Já no quarto Brenda, a xandra, bocejou:
«Apetecia-me era chonar.»
«Depois do xeque ao bispo», especifiquei para não comido.
«OK, OK», disse Brenda engolindo o bocejo. Mostra lá à menina esse furta-cores.»
Daí a minutos, despachado dos cens, procurei averiguar se Brenda fazia um saldo jeitoso para a segunda travessia no arame, e foi a vez de ela dominar o jogo com esta filosófica tirada:
«Vocês, pobrezinhos, sei lá quando voltam a pinocar. É o que tu quiseres, que eu gosto mais disto do que gosto de chili.»
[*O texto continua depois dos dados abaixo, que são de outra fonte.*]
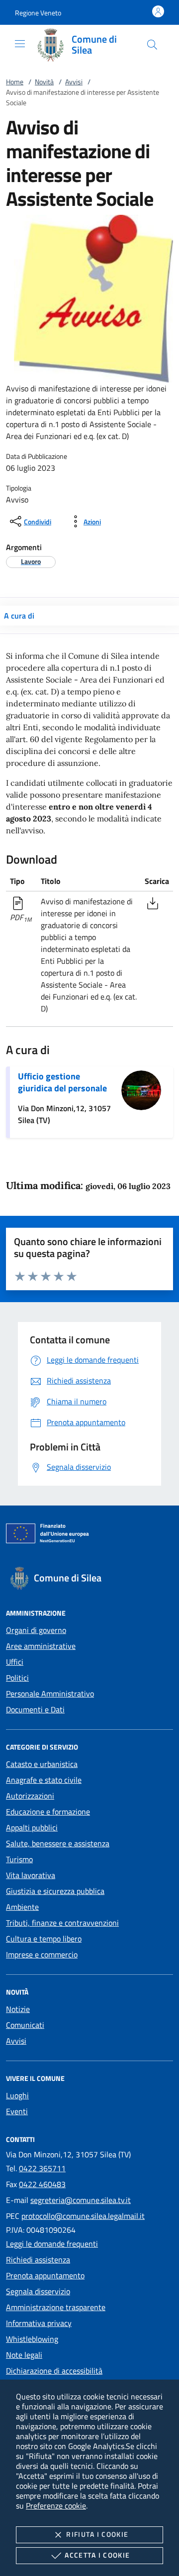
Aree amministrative (41, 1646)
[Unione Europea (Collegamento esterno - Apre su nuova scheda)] (89, 1535)
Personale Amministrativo (50, 1693)
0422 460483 (42, 2184)
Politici (17, 1678)
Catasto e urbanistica (42, 1764)
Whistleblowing (32, 2339)
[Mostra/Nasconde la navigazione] (20, 44)
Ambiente (22, 1907)
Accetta (97, 2555)
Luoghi (17, 2095)
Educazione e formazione (48, 1812)
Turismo (19, 1859)
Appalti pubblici (32, 1827)
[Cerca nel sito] (152, 45)
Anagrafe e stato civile (44, 1780)
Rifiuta (97, 2534)
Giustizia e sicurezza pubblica (55, 1891)
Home (14, 81)
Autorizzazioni (30, 1796)
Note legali (24, 2355)
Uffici (14, 1662)
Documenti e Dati (35, 1709)
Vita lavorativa (30, 1875)
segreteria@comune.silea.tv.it (80, 2200)
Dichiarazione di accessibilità (54, 2371)
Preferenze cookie (56, 2506)
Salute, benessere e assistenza (57, 1843)
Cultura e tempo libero (44, 1939)
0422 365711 (42, 2168)
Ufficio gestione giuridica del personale (62, 1082)
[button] (38, 12)
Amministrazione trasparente (55, 2307)
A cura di (19, 616)
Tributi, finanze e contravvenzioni (62, 1923)
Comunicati (25, 2025)
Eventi (17, 2111)
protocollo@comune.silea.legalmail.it (83, 2216)
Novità (44, 81)
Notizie (18, 2009)
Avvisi (74, 81)
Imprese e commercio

Gostava sem reticências. Quando comparo a Arlete à Brenda não posso deixar de lamentar a inclinação, e a perseverança, do Mac. Quarentas à base de ginástica sueca, se me permitem o circunlóquio! O Poe é que sabia!
Brenda tomou duas chuveiradas, palmou o que era de palmar, cinzeiro, guardanapos de papel, Bíblia Gideon (que lhe repalmei), frasco de after-shave, resguardo «higienizado» da retrete, vestiu-se demoradamente, folheou o livro que eu andava na altura a ler, um Bukowski, às dez e meia da manhã (do dia seguinte, dólares bem gastos!) fez bye-bye e pespegou-me um baby no entredentes.
«Sempre vais para o Vietnam?», perguntou sem grande crença na minha história da véspera.
«Sempre», cuspi de mistura com o pastoso baby da cena anterior.
«E vais ganhar o céu, estou a ver», disse ela.
Enrolei-me no cobertor:
«Os anjinhos de Saigão têm os olhos em fenda.»
«Devem ter, devem!», abanou ela a cabeça. «Olha mas é os escarépios, não venhas contar que fui eu. Limpinha como o Santo Sepulcro!»
E ergueu dois dedos no sinal dos escuteiros.
Fernando Assis Pacheco, Walt, Livraria Bertrand, 1979, p. 45.